** Start **
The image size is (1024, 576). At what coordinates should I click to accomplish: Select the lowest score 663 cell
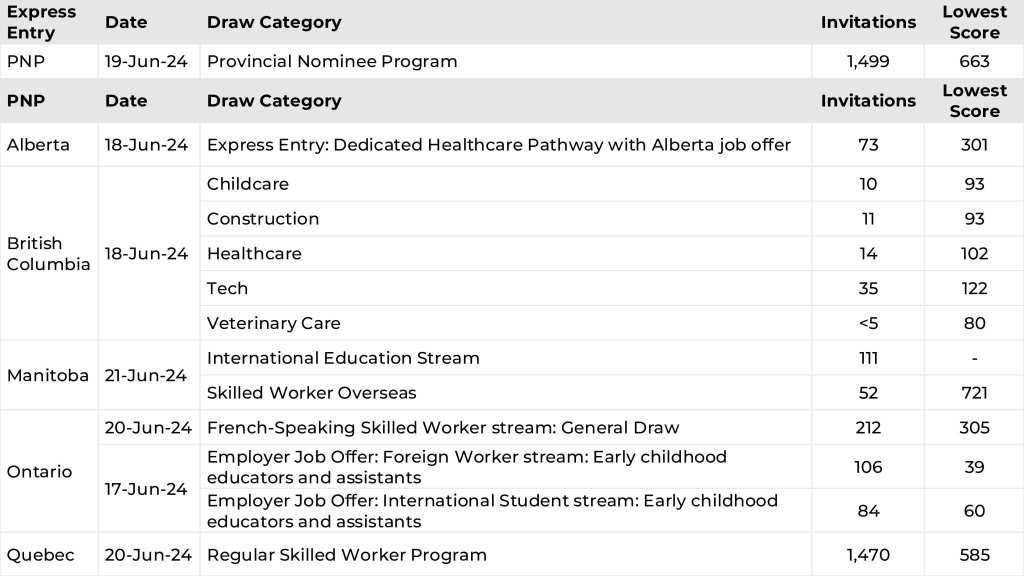[x=974, y=61]
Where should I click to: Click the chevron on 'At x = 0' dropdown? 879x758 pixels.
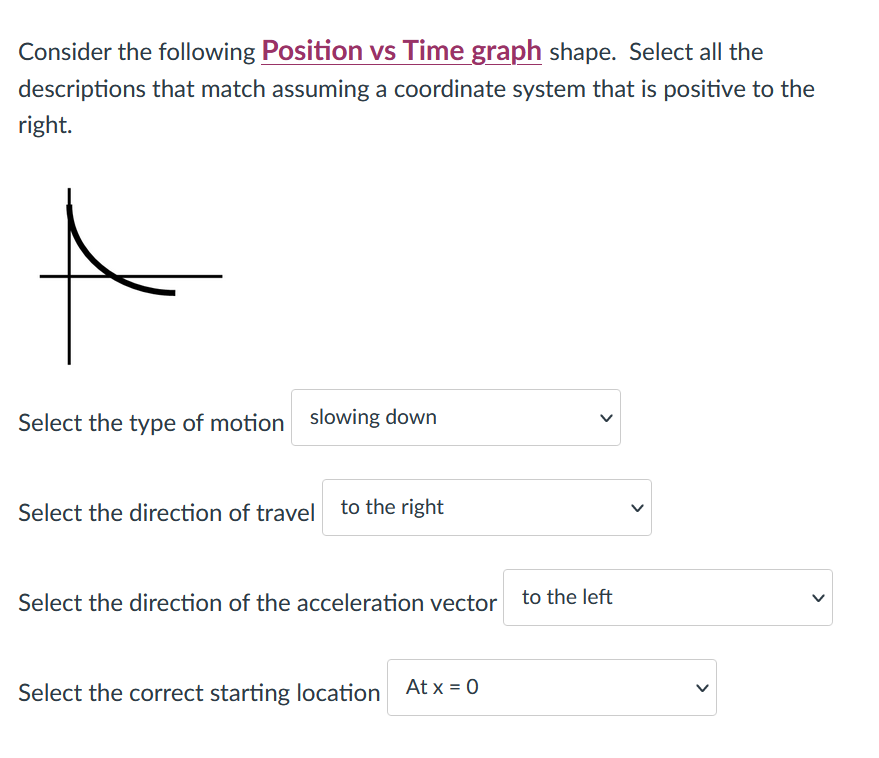tap(702, 688)
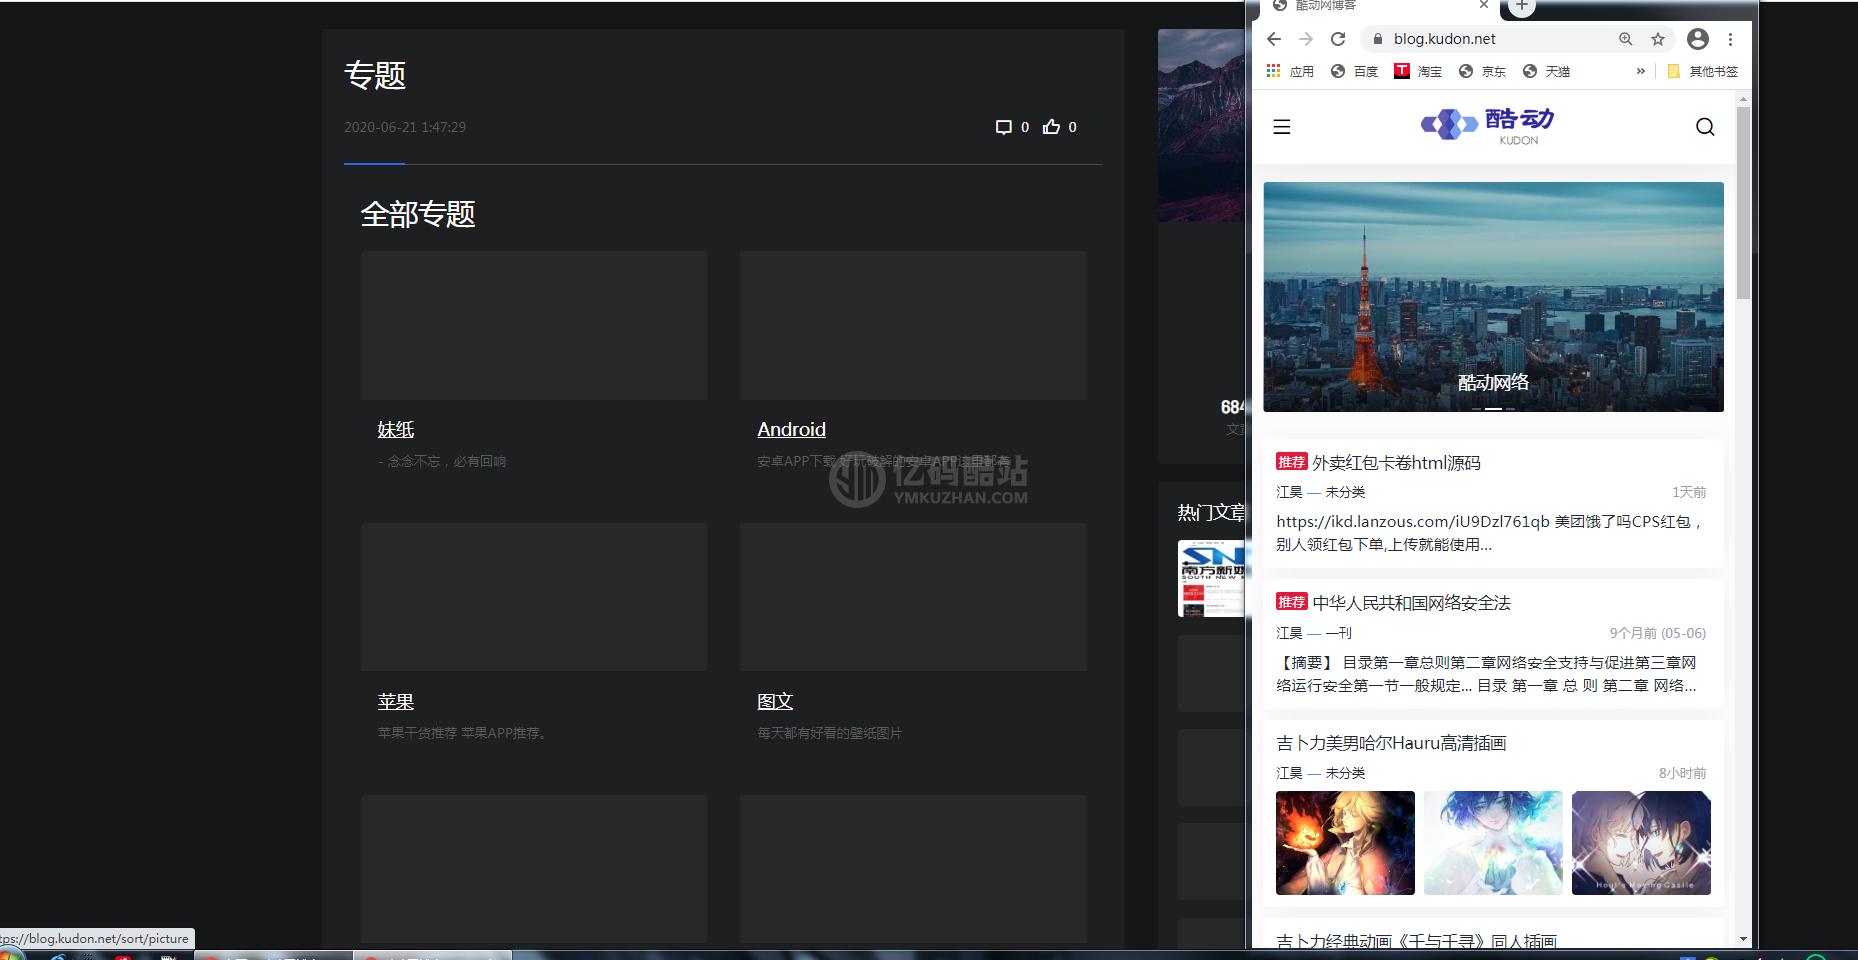Open the Android topic link
The image size is (1858, 960).
(791, 429)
** End **
• Task instructions
Reproduce all of the material above verbatim, but leave out the pictures.

• Response for this exercise
The image size is (1024, 576). At what coordinates should I click to accomplish: Select the lowest score 663 cell
[x=974, y=61]
Where should I click to: Click the chevron on 'At x = 0' dropdown? 879x758 pixels.
tap(702, 688)
Open the Android topic link
The image size is (1858, 960).
(791, 429)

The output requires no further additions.